Archival Objects


In this first picture, we can see the ship in which enslaved were transported in the eighteen century. In the eighteen century, this picture was used to represent the concern for the treatment of many enslaved which led Parliament to pass an 1788 act restricting the number of enslaved a ship could carry at one time. This stowage plan of the Brooks, showing the arrangement of enslaved in the hold of the ship. It was published by the London Society for Effecting the Abolition of the Slave Trade as proof of the inhumane conditions that still existed even under the new regulations. This image became a powerful propaganda tool in both the British and American abolition movements.

In this second picture, we can see the inside of the ship. We can see how tight those enslaved were because there were not sufficient spaces between them. It was overcrowded inside. By the expression of some of them, it is well to assume that there is sadness among them since some of them are being separated from their family. Some of them could be children but the greed of those enslavers in those times did not let them see furthermore. It is also a sign of sadness because some of them will never see their families again and they have to work for others in order to survive and hoping to get their freedom someday.

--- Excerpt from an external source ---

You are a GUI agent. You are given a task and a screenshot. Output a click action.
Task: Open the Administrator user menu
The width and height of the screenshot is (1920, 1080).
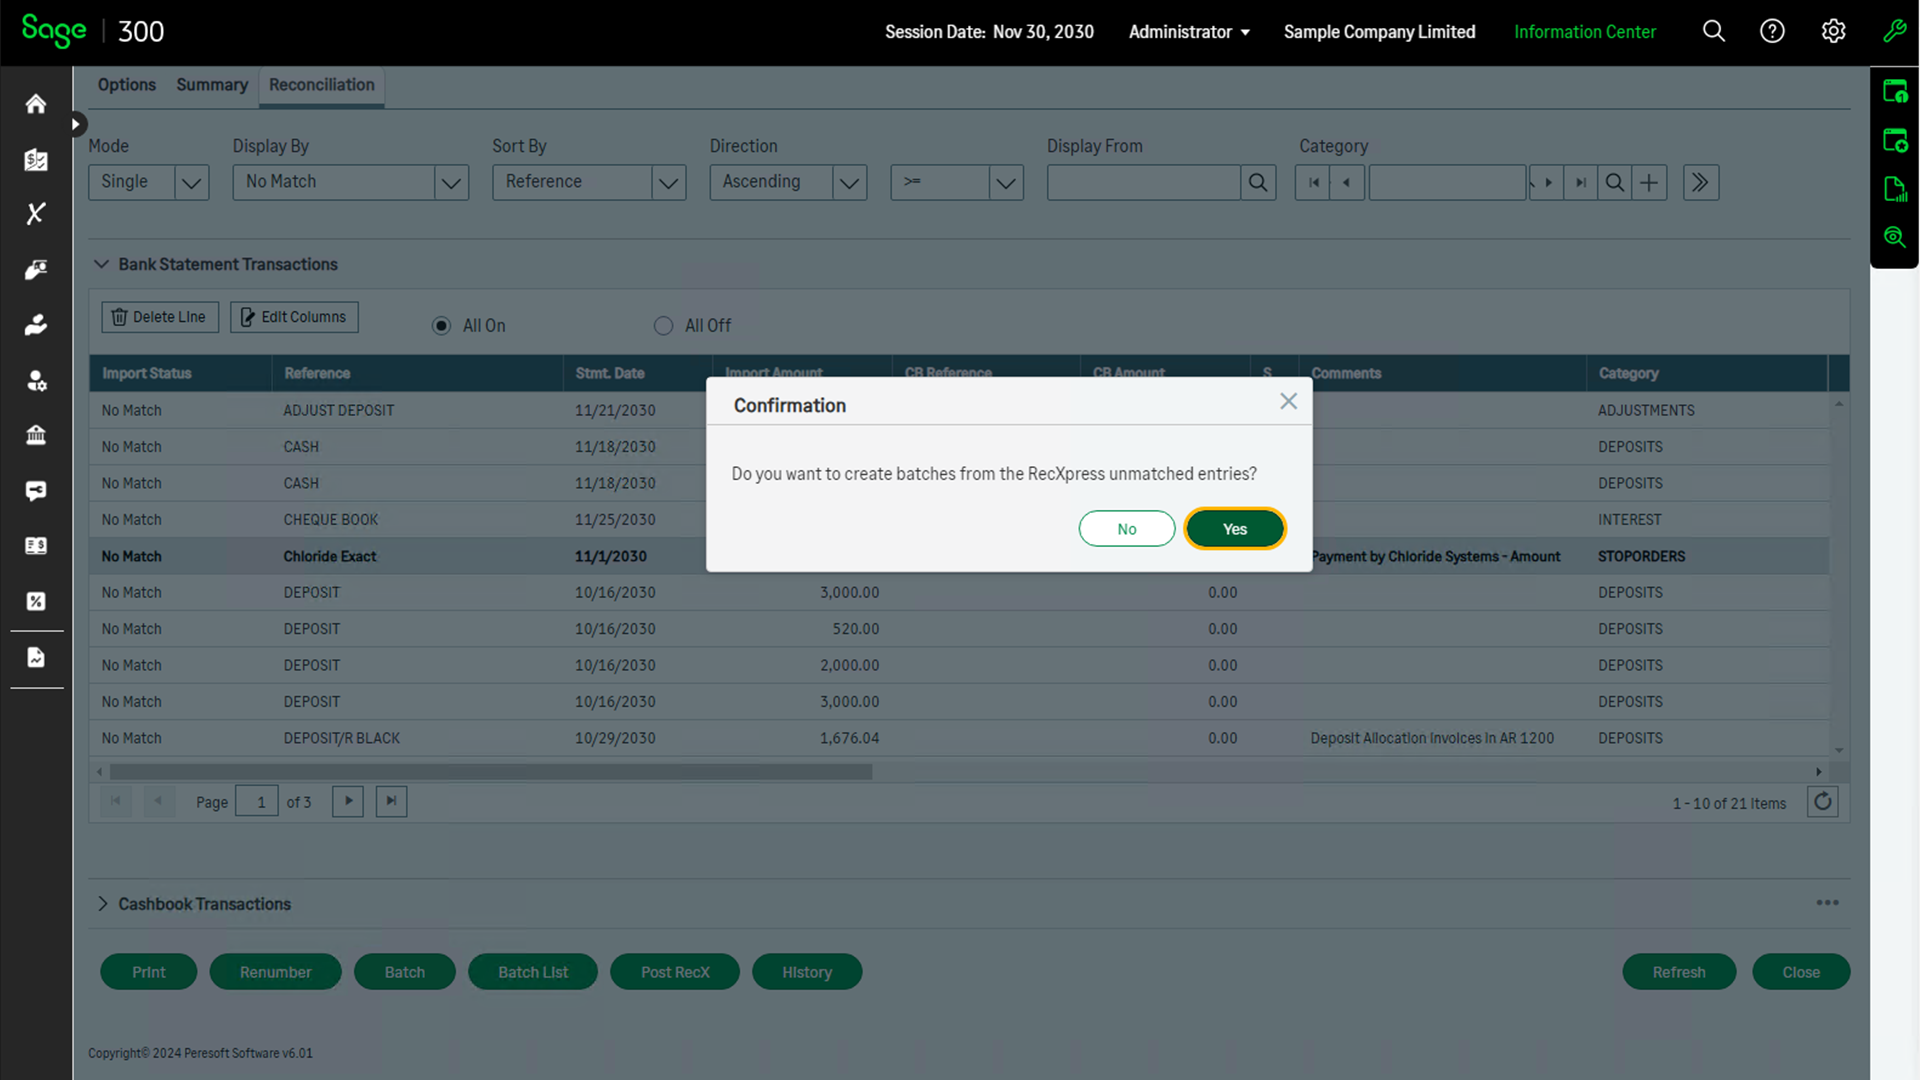(x=1189, y=32)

I selected these two pictures because both of them remind me of Olaudah Equiano. In The Interesting Narrative and Other Writings by Olaudah Equiano, the theme of slavery is very highlighted. In chapter two of the same book, he explains how many times he was selling. He passes many circumstances onboard of many ships and the grief of being separate from his family and his beloved sister. After many times of being sold, he came to the sea. When he arrived, he saw a slave ship waiting for his cargo (55). Equiano expresses “These filled me with astonishment, which was soon converted into terror, which I am yet at loss to describe, nor the then feelings of my mind” (55). When he saw many black people chained together with expressions of profound sorrow on their faces, he realized what awaited him, and knew that he would never return to his native country (56). Equiano did not want to be there, and he suddenly wished to return to former slavery than to endure this new punishment. Equiano continues describing the sensation of being put under the decks and expresses, “…I received such a salutation in my nostrils as I had never experienced in my life; so that with the loathsomeness of the stench, and crying together, I became so sick and low that I was not able to eat, nor had I the least desire to taste anything” (56). Equiano started feeling a little better when he found people of his own nation because he was convinced that the white men were evil spirits. Down in the hold, he was assaulted by hot air unfit to breathe because of its repugnant smells. Onboard, Equiano witnesses how many people grew sick and died, “thus falling victims to the improvident avarice, as I may call it, of their purchasers.” He listened to the screams and cries of anguish and terror on many enslaved what made the hold like a scene from Hell. However, since Equiano was a young boy, he was not put into chains and had more freedom to move about.

These two pictures are remarkable to demonstrate the way that enslaved were treated in the transatlantic slave trade. In chapter two from the book The Interesting Narrative and Other Writings by Olaudah Equiano the reader can appreciate and feel at the same time, the suffering that those poor people suffer because of the avarice of others. As I said before, those enslaved were treated without consideration, sometimes they did not eat, they were punished because of their ignorance but their enslavers did not teach them how to behave. It is sadder because they dreamed to be free and they did know when that would happen. Every time each of them was sold, there was a challenging experience as Equiano once said, “I remember in the vessel in which I was brought over… there were several brothers… were sold in different lots; and it was very moving on this occasion to see and hear their cries at parting” (61). There were cries because they knew what they are going to suffer and they. Also, they were full of pain because they did not know if some day, they could see their loved ones.

Works cited

Equiano, Olaudah, and Vincent Carretta. The Interesting Narrative and Other Writings. Penguin Books, 2003.

Getty Images “ Eighteenth-Century Collection Online” 1789

Slave Ship: Albanoz, 1846. Slavery & Anti-Slavery: A Transnational Archive.

1 thought on “Archival Objects

  1. Micheal Rumore (he/him)

    You do a great job demonstrating how these images illustrate the conditions of the Middle Passage, but also integrating them as pieces from an Abolitionist archive. This also demonstrates context for Equiano’s narrative, as you show how he is making similar kinds of emotional appeals to empathy toward human suffering. Thus, we learn quite a bit about the broader movements in which Equiano is writing and the audiences he is writing to and assuming.